The poster wonders about the source of Hock's financing. I'm friends with one of his strongest supporters on Wall Street. His name is of Polish ancestry.
The biggest U.S. banks are leading the $100B financing of the Broadcom bid.
Hock Tan is a US citizen. So the answer to your question as to who is behind Hock Tan is the same as who is behind you or me, the US. He has an excellent education (MS Mechanical Engineering, MIT, and MBA Harvard) and I recognize him as a very able business guy following the standard short sighted objectives of the US Financial Industry and US Management which are the cause of the decline in US industries.
Before starting his hostile bid for QCOMM, Hock Tan got cosy w/ Trump, had his picture taken w/ the President in the Oval Office, to get Trump's attention promised huge job creation in the US ! In other words Tan was first trying to create a political safety net in the US before tearing into QCOMM. Who does he really work for ? Who are his financial backers - just his fellow ethnic Chinese in Malyasia / SE Asia ? Or is he perhaps a "front" for Communist China trying a new tack to pirate / plunder IP from US semiconductor co.s - after they had tried to directly strongarm / legally blackmail QCOMM into giving up their juicy CDMA IP ? Is anyone in DC really watching out for US industry and jobs ?
If you look at their last fiscal year, R&D spending is 1/3 of their chip revenue so higher than the 20-25% norm.
But there is a lot more context. The R&D is for product to begin with and only a fraction is for cellular. Their model enables them to lower chip prices and put a lot more pricing pressure on the competition. It also enables them to spend on other segments, creating an unfair advantage. Ofc aside from all the other illegal practices like refusing to license FRAND.

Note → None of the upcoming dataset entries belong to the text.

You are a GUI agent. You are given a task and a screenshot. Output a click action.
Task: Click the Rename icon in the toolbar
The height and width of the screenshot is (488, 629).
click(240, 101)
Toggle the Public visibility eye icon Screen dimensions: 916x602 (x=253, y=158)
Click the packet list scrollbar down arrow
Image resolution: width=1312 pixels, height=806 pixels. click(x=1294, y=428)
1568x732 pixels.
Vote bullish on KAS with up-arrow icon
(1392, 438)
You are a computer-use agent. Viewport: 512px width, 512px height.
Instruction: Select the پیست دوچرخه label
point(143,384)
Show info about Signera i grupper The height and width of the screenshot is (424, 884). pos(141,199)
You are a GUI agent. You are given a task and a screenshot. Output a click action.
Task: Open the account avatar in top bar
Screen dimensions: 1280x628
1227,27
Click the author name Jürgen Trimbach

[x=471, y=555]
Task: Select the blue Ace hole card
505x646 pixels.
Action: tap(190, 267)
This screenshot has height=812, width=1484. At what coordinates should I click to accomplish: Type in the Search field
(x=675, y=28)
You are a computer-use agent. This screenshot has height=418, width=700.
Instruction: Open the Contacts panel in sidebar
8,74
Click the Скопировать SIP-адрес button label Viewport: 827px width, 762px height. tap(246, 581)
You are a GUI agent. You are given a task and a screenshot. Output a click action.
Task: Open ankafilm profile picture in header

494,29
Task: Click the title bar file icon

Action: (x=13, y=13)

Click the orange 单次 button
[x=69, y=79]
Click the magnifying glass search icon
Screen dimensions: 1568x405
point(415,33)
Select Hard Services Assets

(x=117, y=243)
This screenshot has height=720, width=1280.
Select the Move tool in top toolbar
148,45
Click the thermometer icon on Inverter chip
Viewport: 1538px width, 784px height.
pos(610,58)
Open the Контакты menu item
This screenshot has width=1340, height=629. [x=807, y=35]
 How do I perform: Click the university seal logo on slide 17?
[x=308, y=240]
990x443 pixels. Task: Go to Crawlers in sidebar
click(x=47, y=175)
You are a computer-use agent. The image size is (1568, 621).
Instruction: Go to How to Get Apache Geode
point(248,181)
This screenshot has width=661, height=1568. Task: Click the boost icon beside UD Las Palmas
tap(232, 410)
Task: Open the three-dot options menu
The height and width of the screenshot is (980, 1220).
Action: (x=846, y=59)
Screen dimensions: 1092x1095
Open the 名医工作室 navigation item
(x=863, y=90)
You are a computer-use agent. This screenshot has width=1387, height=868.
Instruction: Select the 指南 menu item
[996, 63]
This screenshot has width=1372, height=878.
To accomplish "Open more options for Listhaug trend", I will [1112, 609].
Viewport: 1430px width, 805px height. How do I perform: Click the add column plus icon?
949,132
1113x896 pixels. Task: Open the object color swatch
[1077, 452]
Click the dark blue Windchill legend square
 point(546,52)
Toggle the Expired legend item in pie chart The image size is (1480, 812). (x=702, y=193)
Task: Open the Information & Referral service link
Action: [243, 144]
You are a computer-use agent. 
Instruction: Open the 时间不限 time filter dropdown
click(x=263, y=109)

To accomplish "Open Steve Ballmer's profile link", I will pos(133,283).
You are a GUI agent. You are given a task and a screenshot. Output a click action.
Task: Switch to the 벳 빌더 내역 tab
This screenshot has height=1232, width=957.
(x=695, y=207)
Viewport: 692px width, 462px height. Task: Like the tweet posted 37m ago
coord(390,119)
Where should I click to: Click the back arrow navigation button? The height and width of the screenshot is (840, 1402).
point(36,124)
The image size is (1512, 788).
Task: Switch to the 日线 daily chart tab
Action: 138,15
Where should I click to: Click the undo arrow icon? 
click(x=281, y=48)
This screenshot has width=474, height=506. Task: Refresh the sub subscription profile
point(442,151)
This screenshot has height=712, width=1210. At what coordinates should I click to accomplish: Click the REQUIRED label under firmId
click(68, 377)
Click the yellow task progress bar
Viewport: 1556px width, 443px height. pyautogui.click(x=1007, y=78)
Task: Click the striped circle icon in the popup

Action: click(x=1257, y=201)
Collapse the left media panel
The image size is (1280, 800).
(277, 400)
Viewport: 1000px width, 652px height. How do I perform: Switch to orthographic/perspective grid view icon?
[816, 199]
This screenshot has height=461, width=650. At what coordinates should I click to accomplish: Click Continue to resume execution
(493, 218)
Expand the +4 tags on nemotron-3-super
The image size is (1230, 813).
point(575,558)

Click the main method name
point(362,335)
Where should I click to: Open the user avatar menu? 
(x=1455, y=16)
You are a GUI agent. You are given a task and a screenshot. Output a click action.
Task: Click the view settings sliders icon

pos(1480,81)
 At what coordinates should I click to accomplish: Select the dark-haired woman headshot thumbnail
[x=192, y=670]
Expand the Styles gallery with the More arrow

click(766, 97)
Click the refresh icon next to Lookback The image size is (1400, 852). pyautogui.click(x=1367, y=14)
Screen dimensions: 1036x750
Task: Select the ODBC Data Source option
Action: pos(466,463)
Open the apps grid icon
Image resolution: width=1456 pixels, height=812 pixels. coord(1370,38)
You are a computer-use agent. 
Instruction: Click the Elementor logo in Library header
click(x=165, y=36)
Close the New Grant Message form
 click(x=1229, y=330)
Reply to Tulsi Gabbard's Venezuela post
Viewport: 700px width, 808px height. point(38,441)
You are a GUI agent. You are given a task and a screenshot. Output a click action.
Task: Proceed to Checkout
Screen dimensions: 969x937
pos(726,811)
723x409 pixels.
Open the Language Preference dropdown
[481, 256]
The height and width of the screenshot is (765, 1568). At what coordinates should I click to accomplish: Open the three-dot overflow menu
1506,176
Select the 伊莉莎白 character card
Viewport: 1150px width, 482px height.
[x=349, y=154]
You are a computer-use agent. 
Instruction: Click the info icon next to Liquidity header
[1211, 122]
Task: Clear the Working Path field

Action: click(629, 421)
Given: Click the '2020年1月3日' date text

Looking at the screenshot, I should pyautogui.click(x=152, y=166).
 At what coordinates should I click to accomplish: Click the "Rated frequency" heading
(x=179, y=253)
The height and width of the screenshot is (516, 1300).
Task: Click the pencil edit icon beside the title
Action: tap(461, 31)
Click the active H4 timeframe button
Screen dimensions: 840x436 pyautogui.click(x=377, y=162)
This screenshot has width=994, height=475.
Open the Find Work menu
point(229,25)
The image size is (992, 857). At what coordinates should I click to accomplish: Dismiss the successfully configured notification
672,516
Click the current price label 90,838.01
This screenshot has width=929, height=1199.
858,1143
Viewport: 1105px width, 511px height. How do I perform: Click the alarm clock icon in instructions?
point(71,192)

If you look at licensing before the Apple conflict, they were getting towards 8 billion in yearly revenue with earnings before tax at over 80%. Income from licensing alone was higher than their total R&D spending by maybe some 20%- quick estimate. Doesn't quite also cover sales and marketing but does cover half of it and , with growth in 4G/5G, would likely fully cover that soon too. That's a very consistent free lunch that nobody else is getting- aside from Intel and their x86 monopoly.
Qualcomm can't change the current system as it would be considered to be against the interest of the shareholders so they have to be forced into it. They have their hands tied, until enough pressure is applied.
The most interesting part might be why Broadcom wants them. Folks will talk about NXP but that doesn't seem to be important as their offer stands even without NXP. Scale is ofc part of it but maybe the core reason is Broadcom realizing that Wi-Fi is on its last legs. Will take some years before 5G is affordable because govs and regulators are selling out so our digital roads are not built and operated like our physical roads - that leads to consumers paying 100 times more than they should. Still, Wi-Fi will have a hard time surviving in the long run and it's about the right time for Broadcom to prepare for that.
The biggest downside of this deal, redefines scale and starts another wave of consolidation. much larger than anything we've seen before.